- SUPPLIED RECORDS:
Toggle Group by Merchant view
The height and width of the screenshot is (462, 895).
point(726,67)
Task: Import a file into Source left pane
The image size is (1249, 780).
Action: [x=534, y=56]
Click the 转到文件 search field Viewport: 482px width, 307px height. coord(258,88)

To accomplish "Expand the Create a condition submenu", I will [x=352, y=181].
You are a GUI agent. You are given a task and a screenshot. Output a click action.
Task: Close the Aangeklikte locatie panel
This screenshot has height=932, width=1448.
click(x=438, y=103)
--
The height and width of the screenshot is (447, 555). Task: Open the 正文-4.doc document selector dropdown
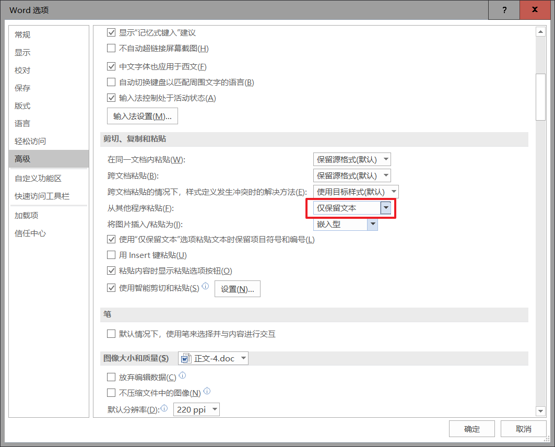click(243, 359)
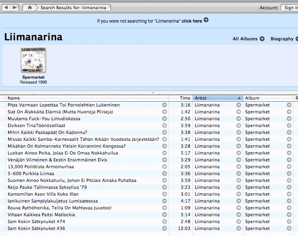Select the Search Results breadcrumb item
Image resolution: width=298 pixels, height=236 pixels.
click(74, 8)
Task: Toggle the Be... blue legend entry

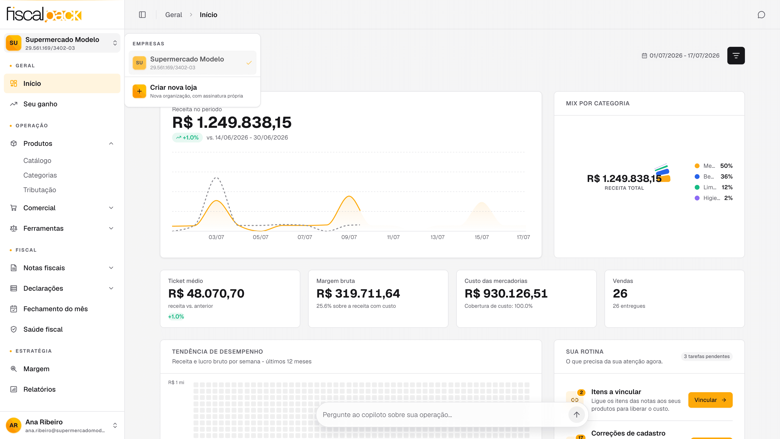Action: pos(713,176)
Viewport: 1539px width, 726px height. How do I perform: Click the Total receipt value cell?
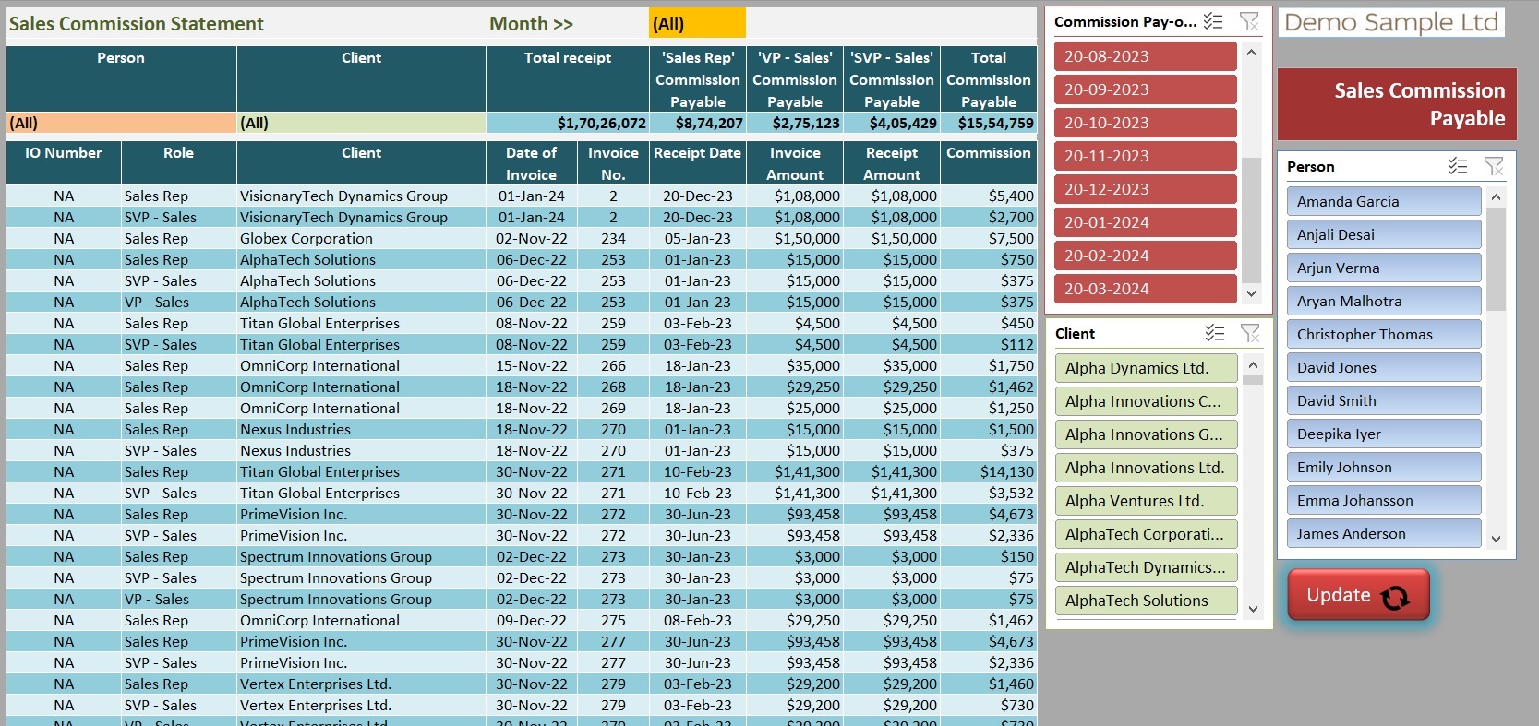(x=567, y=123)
==
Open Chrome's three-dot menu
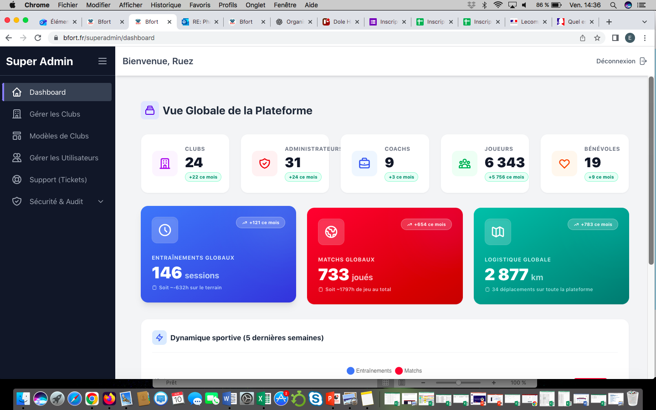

- GIVEN REQUEST: Rewrite everything from the line containing "Task: Import a file into Source left pane" down to the line containing "click(x=438, y=103)" as a numbered list, leaving out blank lines.

- PROBLEM SOLUTION:
1. Task: Import a file into Source left pane
2. The image size is (1249, 780).
3. Action: [x=534, y=56]
4. Click the 转到文件 search field Viewport: 482px width, 307px height. coord(258,88)
5. To accomplish "Expand the Create a condition submenu", I will [x=352, y=181].
6. You are a GUI agent. You are given a task and a screenshot. Output a click action.
7. Task: Close the Aangeklikte locatie panel
8. This screenshot has height=932, width=1448.
9. click(x=438, y=103)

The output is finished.